Excerpts from a dataset
* * * * * * *
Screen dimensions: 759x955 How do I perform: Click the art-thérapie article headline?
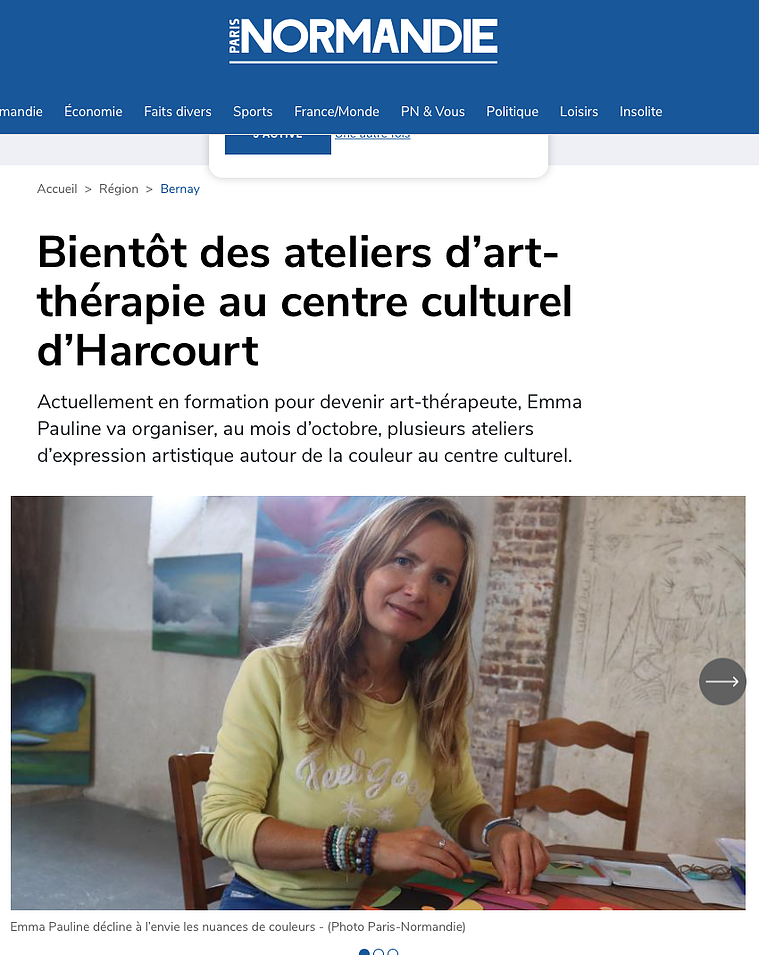click(x=305, y=301)

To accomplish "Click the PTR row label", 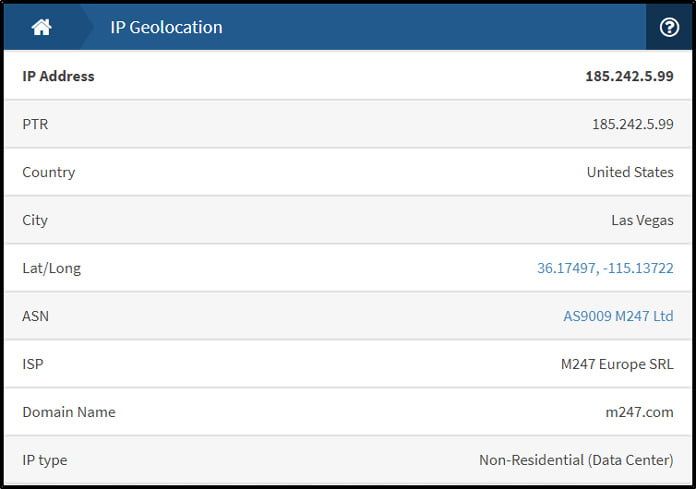I will 35,124.
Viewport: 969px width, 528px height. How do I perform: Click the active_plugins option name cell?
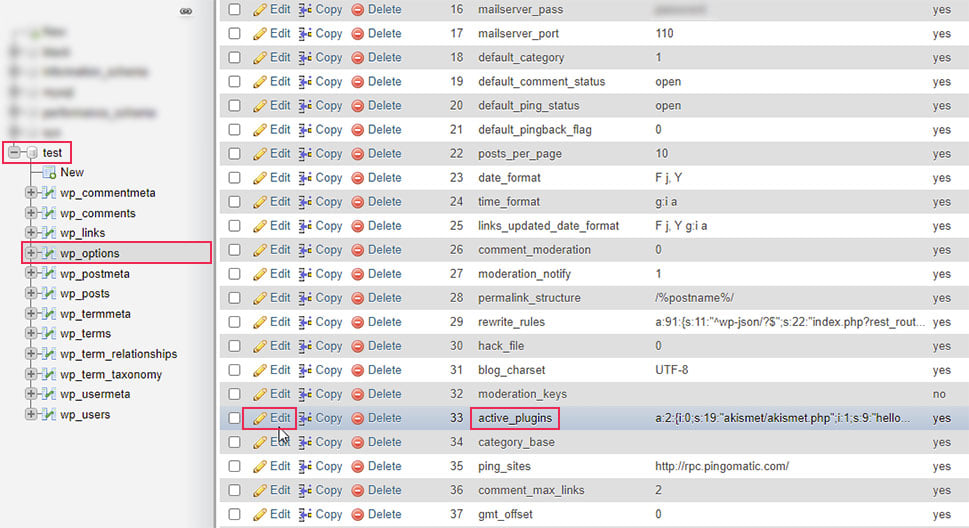click(x=515, y=418)
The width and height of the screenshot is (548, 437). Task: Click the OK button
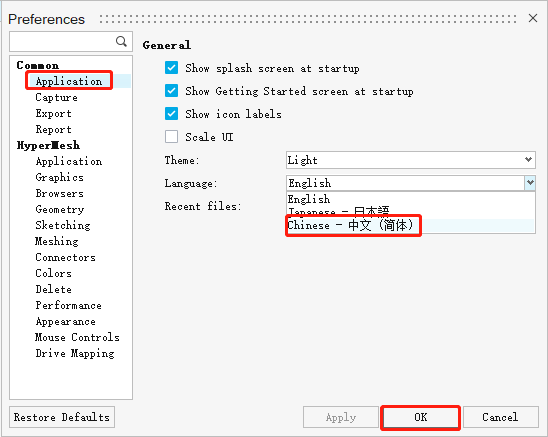pyautogui.click(x=420, y=417)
* * * * * * *
Your output must consist only of the lines from the line with "The width and" through the final line of the data, both included, reproduced exactly and free of pictures.

* Problem solution *
The width and height of the screenshot is (548, 437). Task: Click the OK button
pyautogui.click(x=420, y=417)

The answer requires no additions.